— Begin DATA —

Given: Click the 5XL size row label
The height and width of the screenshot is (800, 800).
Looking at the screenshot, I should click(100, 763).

— End DATA —
— Begin DATA —

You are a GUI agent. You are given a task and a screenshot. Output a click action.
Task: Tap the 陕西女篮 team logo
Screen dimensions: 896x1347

— End DATA —

_DIRECTIONS FOR THIS TASK_
Rewrite the records between the line containing "Given: Click the 5XL size row label" and the line containing "Looking at the", inclusive, as a Markdown table with the columns Row and Line, omitting blank lines.

_RESPONSE TO THE TASK_
| Row | Line |
|---|---|
| 1 | Given: Click the 5XL size row label |
| 2 | The height and width of the screenshot is (800, 800). |
| 3 | Looking at the screenshot, I should click(100, 763). |